In November, I submitted a Subject Access Request to get hold of the correspondence relating to the decision that had been made about me. After some delay, in February I was sent a redacted email chain discussing me. The Ministry of Justice itself was content to let the talk proceed, but then ran the idea past its press office in an email in which I was described as “a fairly outspoken, left-wing academic”.

Five examples of my seditious tweets were given.

First, one I fired off as I watched the new King’s acceptance speech: “Yer man’s just given someone a country. ‘I’m giving him Wales’. Like, an actual country, and people think this is normal? When was the last time your da gave YOU a country, population 3.19 million?”

Then, cementing my anarchic reputation, I tweeted about a fake sign on my road saying birdwatching was banned during the state funeral of the late Queen: “Crossing my fingers this isn’t one of Norwich City Council’s, because if it is then I’ll have to make the tough decision of inciting rebellion or staring at a goose.” (To be fair to department, it did add “the words were not as serious I do not believe [sic]”).

Then the retweets that got me into bother: one linking to Mic Wright’s newsletter discussing media coverage of the death of the Queen (Mic is my husband and, although we share a home, we don’t necessarily share the same political views).

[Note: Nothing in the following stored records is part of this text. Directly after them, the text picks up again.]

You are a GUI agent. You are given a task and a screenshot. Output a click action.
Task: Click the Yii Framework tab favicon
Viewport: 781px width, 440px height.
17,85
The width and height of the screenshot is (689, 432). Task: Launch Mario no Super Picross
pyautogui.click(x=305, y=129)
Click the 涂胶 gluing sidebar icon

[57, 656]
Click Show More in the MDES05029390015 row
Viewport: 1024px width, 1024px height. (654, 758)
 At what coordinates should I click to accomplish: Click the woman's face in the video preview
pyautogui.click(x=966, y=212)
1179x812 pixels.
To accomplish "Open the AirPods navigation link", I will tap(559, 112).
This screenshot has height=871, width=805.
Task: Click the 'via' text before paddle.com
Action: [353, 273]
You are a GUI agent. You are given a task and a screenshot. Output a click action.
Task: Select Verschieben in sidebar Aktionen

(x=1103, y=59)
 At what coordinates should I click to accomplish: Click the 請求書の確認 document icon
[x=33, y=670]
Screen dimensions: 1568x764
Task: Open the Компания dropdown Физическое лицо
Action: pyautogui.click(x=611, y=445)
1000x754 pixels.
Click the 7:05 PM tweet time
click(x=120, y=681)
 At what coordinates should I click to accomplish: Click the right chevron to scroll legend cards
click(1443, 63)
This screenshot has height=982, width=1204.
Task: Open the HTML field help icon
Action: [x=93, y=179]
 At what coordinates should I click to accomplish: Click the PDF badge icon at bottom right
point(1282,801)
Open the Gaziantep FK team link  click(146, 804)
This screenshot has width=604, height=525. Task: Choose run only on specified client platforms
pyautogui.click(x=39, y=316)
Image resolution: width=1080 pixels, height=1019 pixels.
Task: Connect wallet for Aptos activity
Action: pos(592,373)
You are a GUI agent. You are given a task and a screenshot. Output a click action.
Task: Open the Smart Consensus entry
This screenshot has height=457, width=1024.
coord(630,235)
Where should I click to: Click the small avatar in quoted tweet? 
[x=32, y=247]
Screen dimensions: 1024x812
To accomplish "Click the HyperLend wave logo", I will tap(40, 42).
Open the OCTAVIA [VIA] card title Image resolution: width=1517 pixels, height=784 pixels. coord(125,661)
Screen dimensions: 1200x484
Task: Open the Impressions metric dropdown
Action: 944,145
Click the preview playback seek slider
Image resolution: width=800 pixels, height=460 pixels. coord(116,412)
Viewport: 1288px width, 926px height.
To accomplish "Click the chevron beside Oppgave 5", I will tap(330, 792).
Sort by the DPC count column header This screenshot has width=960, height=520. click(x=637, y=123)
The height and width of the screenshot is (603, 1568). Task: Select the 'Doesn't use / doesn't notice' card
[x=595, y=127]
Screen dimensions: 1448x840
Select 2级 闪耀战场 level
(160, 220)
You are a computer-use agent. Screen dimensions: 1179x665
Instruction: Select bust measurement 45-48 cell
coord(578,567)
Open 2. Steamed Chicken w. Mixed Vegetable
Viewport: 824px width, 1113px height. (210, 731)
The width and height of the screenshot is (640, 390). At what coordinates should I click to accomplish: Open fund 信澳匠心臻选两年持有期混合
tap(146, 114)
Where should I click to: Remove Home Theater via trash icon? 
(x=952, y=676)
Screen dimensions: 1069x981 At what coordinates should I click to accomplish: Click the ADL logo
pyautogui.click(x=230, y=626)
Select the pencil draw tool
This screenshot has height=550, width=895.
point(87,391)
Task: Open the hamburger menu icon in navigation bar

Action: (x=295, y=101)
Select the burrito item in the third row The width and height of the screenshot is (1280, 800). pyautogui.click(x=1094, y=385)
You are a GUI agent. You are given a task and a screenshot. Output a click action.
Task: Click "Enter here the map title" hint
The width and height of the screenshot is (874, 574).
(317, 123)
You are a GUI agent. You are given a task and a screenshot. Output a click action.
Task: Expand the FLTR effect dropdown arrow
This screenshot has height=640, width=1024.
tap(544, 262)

Next, a thread by journalist Catherine Mayer, co-founder of the Women’s Equality Party, exploring why Liz Truss’ premiership was not a symbol of equality for women. And, finally, the damning lines: “She also retweeted anti Truss Parody posts.”

On an internal Ministry of Justice email dated 10 October 2022, it was stated:

“We’ve been sent the below external speaker request (I’ve also attached due diligence here) from D&l for an internal staff event by our humanist staff network, to invite Dr Kate Devlin. This is a fairly outspoken, left-wing academic who has posted some anti-government content on social media as well as some anti-monarchy content around the mourning period, but the team is looking at mitigating this by the event focussing very specifically on just women in AI/tech and the speaker has been made aware of Civil Service code etc. However, we are also aware that there has been media coverage of speakers who have been perceived as political – e.g.  

“Do you think this speaker could be an issue/present a press risk?”

The link in this email – to a Guido Fawkes article mocking “woke credentials” – shows Whitehall running scared of backlash and over-indexing the views of right-wing publications. (Guido Fawkes is run by Paul Staines, who in many people’s view, is not a journalist but an activist).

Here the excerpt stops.